This question is basically a request for clarification about a remark made by Sam Sanders [in a comment](https://mathoverflow.net/questions/455834/proof-of-global-peano-existence-theorem-in-zf#comment1180607_455834) to another question: IIUC what he's saying, there are statements that can be proved *either* with a small amount of Choice (like, countable choice) and then in a very weak framework from the Comprehension point of view (e.g., $\mathsf{WKL}_0$), *or* without Choice but then with a strong amount of Comprehension, but not without Choice and with weak Comprehension.

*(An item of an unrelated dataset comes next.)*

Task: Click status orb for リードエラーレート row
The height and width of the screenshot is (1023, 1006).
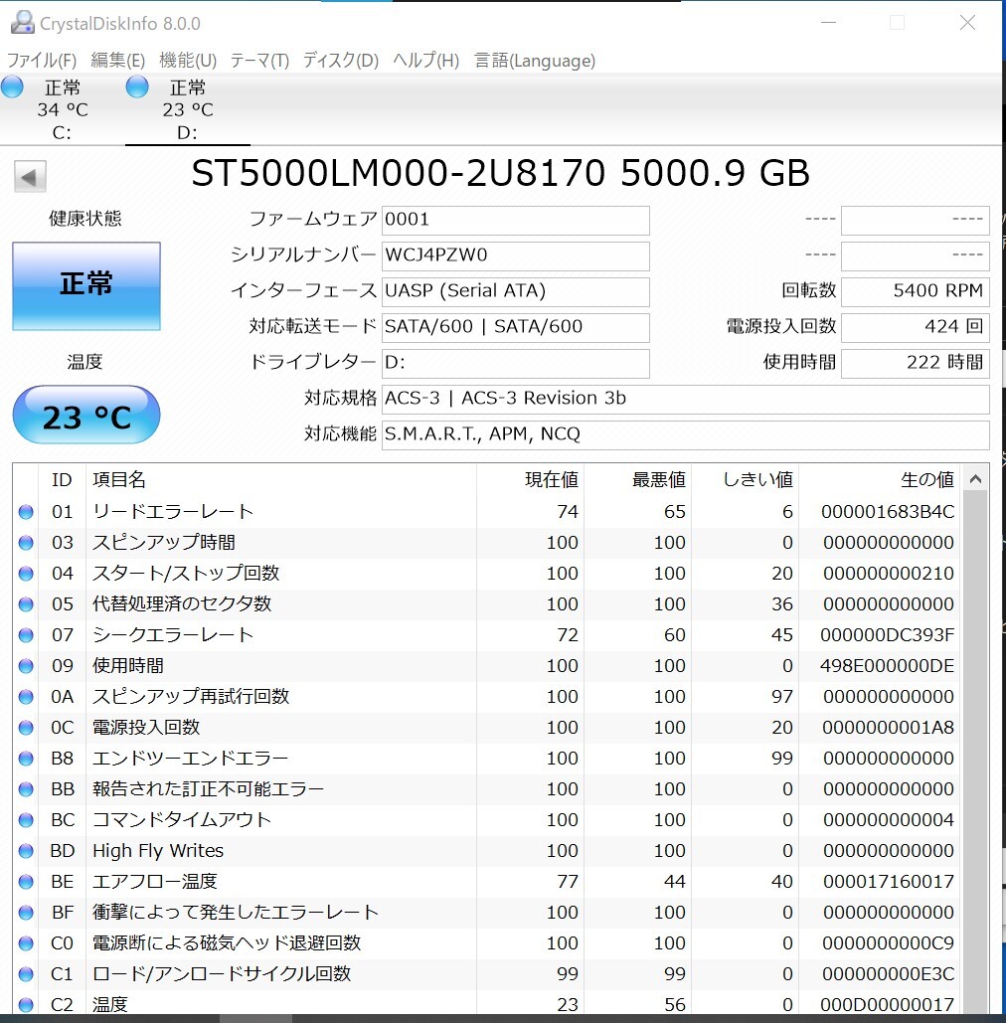Action: point(26,512)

I'd like to know more about such statements, what the intuition between this “Choice for Comprehension” tradeoff is, and how this is proved (or where I might learn more about them).

Please be liberal in understanding the question: classical reverse math, constructive¹ reverse math, set theory, anything in the direction of “trading Choice for some non-choicy set-building operation” is interesting.  Are there interesting² statements that can be proved in weak subsystems of $\mathsf{ZFC}$ (like $\mathsf{KPC}$), or in full $\mathsf{ZF}$, but not in their intersection (like $\mathsf{KP}$), for example?

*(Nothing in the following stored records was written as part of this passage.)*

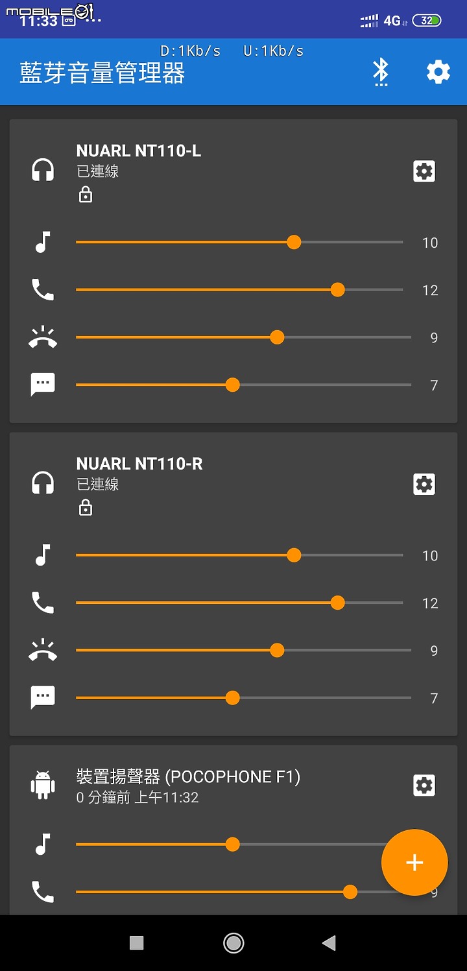Open Bluetooth devices icon in header
The image size is (467, 971).
[x=381, y=71]
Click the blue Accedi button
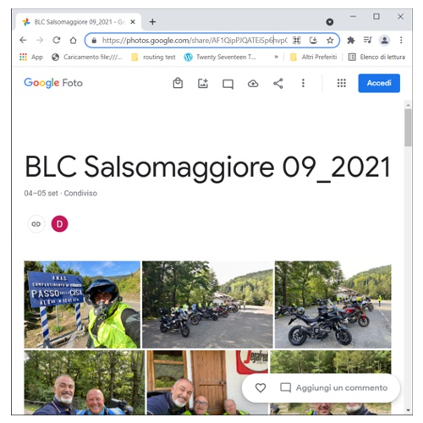423x423 pixels. pos(379,83)
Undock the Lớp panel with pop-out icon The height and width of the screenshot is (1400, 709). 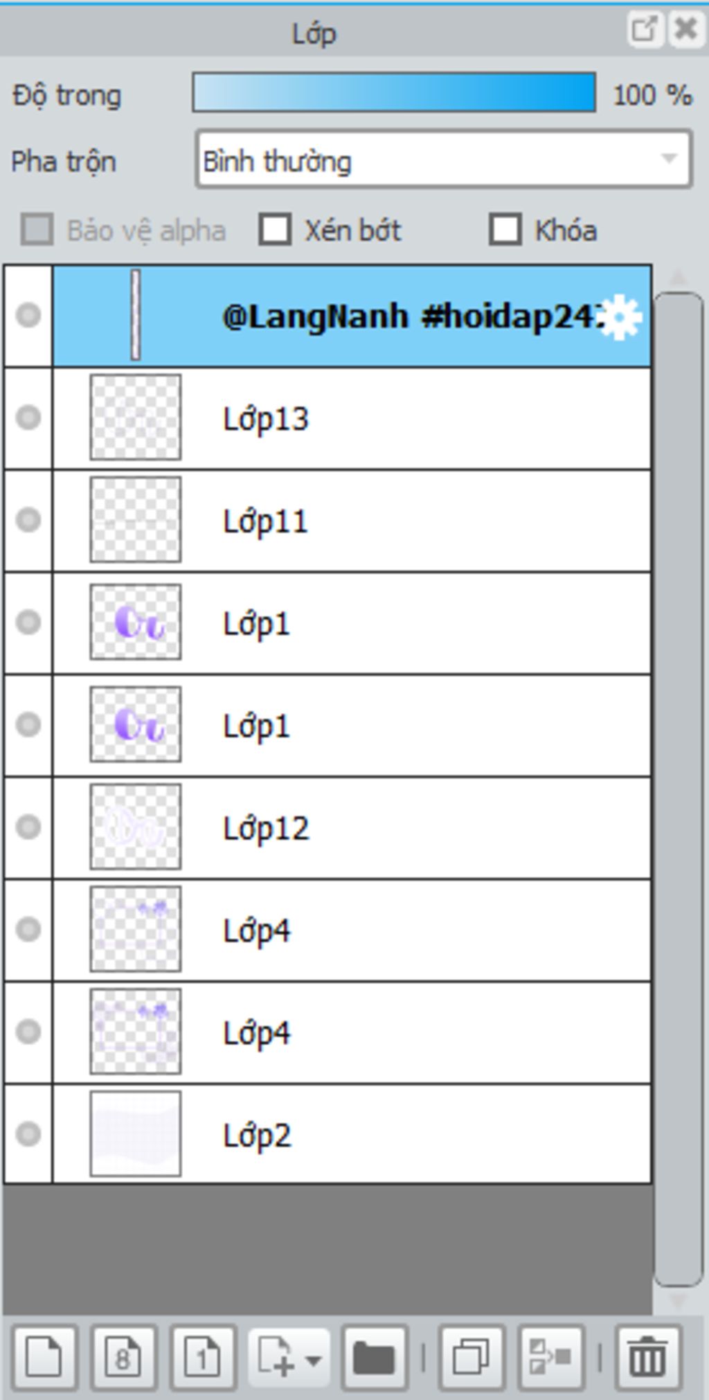tap(643, 30)
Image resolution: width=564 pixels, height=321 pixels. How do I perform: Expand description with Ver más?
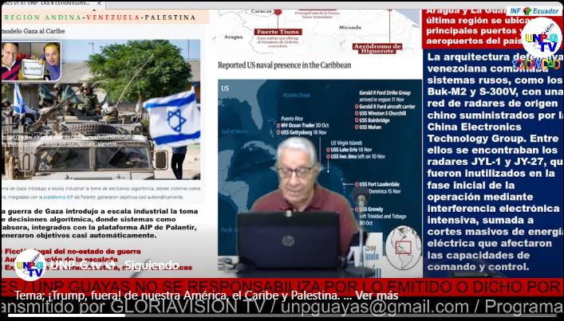click(x=377, y=296)
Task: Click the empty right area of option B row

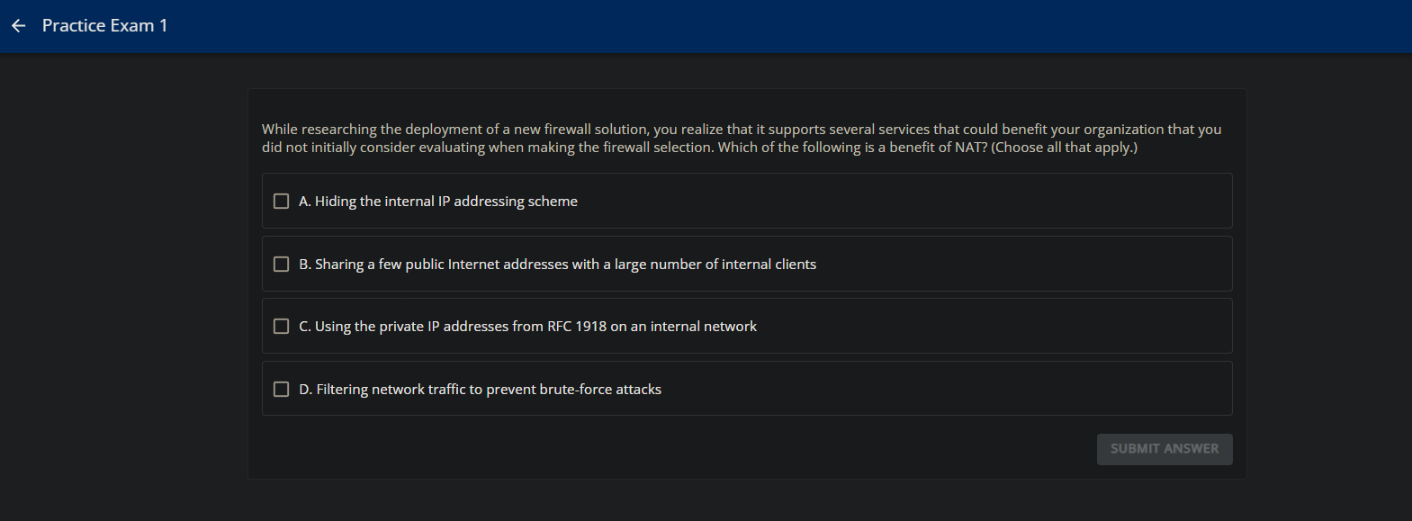Action: [1026, 265]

1. I am aware of some things that go slightly in that direction, like the equality of Cauchy and Dedekind reals can be proved in $\mathsf{IZF}$ with Countable Choice or in classical $\mathsf{ZF}$ (without any Choice).  But this is a “Choice for Omniscience” tradeoff which is a bit different from what I'm asking.

2. Please don't point out that the logical disjunction between the axiom of choice and some strong comprehension/replacement axiom works, or any such obviously artificial example.